(Records to process)
━━━━━━━━

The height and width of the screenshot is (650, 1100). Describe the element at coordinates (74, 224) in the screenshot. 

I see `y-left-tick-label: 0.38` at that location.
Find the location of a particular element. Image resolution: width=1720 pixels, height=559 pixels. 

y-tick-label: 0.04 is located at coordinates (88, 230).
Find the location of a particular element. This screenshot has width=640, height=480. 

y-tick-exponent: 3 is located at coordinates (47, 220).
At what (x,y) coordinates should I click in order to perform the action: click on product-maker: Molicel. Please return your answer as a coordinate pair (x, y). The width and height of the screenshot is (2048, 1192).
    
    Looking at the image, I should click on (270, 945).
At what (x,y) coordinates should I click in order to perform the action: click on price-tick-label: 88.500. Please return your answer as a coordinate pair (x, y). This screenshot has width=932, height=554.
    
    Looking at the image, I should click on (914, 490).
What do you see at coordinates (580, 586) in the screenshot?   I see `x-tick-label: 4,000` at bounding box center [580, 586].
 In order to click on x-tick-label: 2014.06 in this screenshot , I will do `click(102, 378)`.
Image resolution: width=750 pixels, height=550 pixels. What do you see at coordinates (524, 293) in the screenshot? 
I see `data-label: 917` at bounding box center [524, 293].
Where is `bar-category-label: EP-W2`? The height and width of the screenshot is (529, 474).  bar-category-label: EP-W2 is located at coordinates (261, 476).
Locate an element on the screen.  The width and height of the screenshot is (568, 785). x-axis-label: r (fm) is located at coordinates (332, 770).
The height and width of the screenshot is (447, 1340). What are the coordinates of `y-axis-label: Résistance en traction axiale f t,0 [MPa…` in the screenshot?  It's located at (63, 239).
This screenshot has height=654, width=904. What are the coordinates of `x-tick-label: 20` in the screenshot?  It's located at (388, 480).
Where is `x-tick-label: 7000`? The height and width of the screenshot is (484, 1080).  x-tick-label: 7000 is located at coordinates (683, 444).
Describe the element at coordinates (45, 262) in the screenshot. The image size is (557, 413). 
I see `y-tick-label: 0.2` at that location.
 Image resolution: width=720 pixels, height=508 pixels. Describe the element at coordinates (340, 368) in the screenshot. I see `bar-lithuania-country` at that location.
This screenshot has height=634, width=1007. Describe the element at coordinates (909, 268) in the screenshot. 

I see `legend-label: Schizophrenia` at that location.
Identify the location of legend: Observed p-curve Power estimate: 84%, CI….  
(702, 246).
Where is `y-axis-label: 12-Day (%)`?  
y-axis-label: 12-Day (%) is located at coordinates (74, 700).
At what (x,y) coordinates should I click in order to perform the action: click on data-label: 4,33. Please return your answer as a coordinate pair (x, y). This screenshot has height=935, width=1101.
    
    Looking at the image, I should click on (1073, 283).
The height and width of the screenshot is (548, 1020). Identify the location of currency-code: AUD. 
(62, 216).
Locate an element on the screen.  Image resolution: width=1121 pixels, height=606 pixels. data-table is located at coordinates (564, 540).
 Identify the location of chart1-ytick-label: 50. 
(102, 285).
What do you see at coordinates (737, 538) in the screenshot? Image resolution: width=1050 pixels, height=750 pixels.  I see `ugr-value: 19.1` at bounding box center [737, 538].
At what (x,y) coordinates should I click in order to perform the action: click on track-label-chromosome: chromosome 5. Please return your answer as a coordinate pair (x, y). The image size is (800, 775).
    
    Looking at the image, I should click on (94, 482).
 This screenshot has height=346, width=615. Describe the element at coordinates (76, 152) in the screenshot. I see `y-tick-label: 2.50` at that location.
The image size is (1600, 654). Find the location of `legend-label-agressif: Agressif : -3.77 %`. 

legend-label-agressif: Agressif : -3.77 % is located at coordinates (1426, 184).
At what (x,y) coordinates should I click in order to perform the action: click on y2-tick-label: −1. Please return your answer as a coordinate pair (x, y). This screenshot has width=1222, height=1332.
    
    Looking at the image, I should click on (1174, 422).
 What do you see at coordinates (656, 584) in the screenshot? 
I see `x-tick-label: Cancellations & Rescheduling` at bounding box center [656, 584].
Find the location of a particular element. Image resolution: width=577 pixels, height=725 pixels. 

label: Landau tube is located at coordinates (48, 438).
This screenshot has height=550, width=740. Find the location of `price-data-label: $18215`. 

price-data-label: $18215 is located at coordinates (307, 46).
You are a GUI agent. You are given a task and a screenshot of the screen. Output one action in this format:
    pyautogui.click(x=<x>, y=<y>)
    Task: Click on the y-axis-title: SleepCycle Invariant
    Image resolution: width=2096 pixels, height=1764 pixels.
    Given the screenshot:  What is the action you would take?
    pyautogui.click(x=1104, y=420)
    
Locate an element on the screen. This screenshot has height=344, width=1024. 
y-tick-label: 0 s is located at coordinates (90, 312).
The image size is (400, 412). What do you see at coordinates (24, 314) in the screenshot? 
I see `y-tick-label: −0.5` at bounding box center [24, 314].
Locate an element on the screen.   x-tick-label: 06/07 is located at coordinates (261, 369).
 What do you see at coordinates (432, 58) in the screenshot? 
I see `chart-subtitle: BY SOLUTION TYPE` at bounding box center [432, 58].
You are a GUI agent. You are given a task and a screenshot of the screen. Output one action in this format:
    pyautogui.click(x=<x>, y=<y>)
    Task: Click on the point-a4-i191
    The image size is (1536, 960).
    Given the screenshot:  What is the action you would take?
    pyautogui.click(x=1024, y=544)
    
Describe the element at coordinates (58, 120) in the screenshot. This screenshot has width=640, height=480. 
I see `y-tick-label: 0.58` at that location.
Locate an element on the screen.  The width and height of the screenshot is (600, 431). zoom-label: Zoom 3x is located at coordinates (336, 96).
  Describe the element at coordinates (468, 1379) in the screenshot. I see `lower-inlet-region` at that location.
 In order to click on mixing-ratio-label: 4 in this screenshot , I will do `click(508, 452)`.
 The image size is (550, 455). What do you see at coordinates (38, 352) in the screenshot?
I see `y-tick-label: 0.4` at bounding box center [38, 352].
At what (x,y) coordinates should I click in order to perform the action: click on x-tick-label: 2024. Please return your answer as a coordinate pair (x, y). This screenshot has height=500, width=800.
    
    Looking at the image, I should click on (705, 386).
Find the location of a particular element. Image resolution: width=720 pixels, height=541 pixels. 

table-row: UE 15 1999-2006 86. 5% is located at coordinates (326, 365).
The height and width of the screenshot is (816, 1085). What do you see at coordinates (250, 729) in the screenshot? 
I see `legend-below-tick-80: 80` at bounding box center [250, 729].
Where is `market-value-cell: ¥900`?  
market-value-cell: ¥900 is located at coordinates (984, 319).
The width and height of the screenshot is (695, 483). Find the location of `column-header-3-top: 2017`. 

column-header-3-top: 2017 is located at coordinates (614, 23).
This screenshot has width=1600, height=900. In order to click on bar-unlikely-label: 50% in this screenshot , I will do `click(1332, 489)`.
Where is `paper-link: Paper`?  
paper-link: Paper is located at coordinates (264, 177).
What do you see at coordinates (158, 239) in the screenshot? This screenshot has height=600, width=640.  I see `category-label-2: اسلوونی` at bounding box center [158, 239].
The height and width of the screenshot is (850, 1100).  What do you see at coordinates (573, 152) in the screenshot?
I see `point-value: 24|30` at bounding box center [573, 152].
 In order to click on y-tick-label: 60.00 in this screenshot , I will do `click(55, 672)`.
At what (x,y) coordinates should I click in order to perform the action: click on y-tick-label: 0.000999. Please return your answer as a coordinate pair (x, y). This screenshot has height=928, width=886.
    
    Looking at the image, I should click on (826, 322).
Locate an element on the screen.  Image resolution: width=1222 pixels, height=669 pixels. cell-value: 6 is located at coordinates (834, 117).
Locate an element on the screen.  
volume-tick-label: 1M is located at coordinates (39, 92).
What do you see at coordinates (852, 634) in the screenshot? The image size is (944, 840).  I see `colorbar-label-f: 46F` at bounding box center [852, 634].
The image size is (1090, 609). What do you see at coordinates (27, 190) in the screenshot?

━━━━━━━━

(About this task)
Please pull out every line of the material above that contains the string "Find" and copy each one unchanged.

(Written answer)
Find the location of a particular element. Image resolution: width=1720 pixels, height=559 pixels. 
Find the location of a particular element. This screenshot has width=640, height=480. 
The image size is (1600, 654). Find the location of `legend-label-agressif: Agressif : -3.77 %`. 
Find the location of a particular element. Image resolution: width=577 pixels, height=725 pixels. 
This screenshot has height=550, width=740. Find the location of `price-data-label: $18215`. 
Find the location of a particular element. Image resolution: width=720 pixels, height=541 pixels. 
The width and height of the screenshot is (695, 483). Find the location of `column-header-3-top: 2017`. 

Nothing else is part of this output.